Single by Chipmunk

from the album I Am Chipmunk
- B-side: "I Met a Hustler"
- Released: 2 March 2009
- Recorded: 2008–2009
- Genre: Grime, hip hop
- Length: 3:29
- Label: Alwayz Recordings
- Songwriter(s): Jahmaal Fyffe
- Producer(s): John Hendicott

Chipmunk singles chronology
| "Beast" (2008) | "Chip Diddy Chip" (2009) | "Tiny Dancer (Hold Me Closer)" (2009) |

= Chip Diddy Chip =

2009 single by Chip

"Chip Diddy Chip" is a song by rapper Chipmunk. It was released as the lead single from his debut album I Am Chipmunk on 2 March 2009.

==Music video==
The music video for the song shows Chipmunk at school with his friends, and one boy (John Farnworth) is performing keepie-uppie with a football. It also shows Chip counting A-grades from his GCSE results. It features Tim Westwood, Dino Contostavlos (Dappy from N-Dubz), Wretch 32 and Griminal as well as other British artists. The video also features actor Adam Deacon and artists JME, Griminal, Double S, Bashy and DJ Ironik as schoolchildren.

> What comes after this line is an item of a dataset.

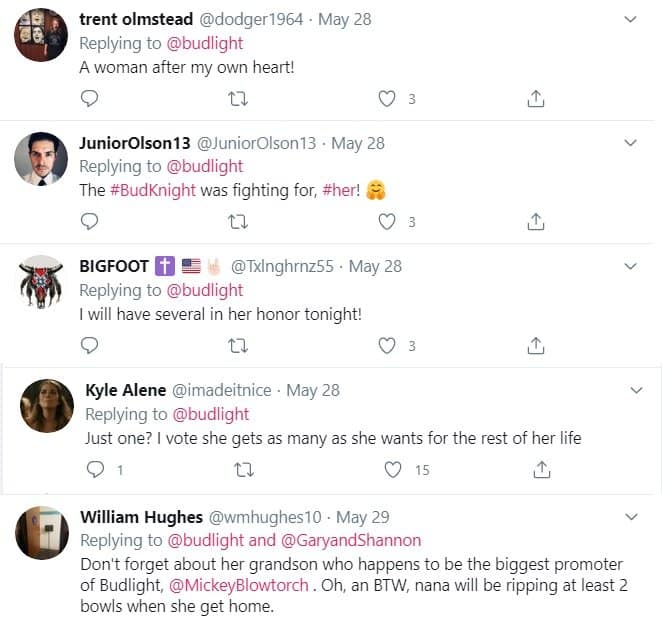Open dropdown chevron on Kyle Alene's tweet
This screenshot has height=631, width=662.
tap(636, 388)

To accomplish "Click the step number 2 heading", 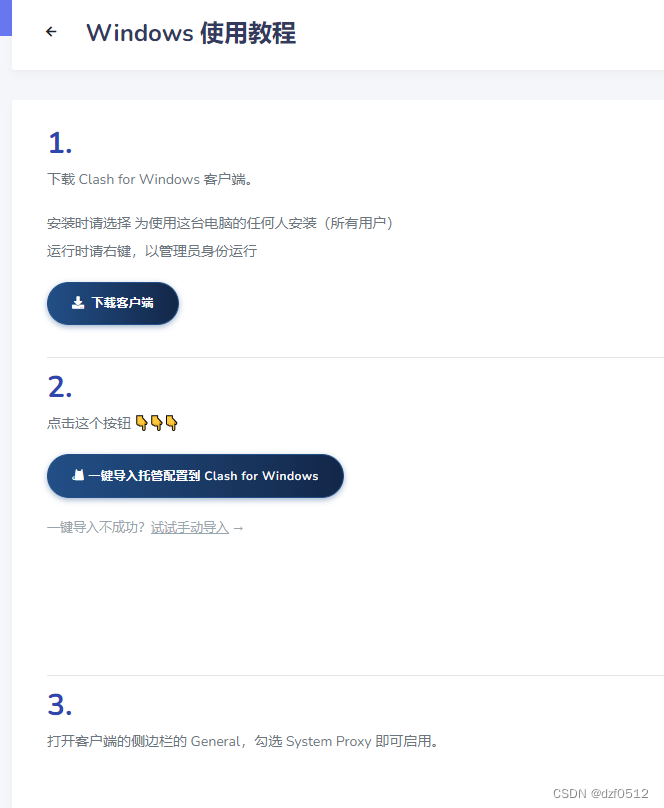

DJ Ill appears at the end of the video, as the school janitor. The music video was filmed at Gladesmore Community School (which Chip attended as a pupil) and features some of the Gladesmore Class of 2010 pupils. One of the members of the dance group Flawless is also featured in the video. The video was filmed by Ben & Vertex.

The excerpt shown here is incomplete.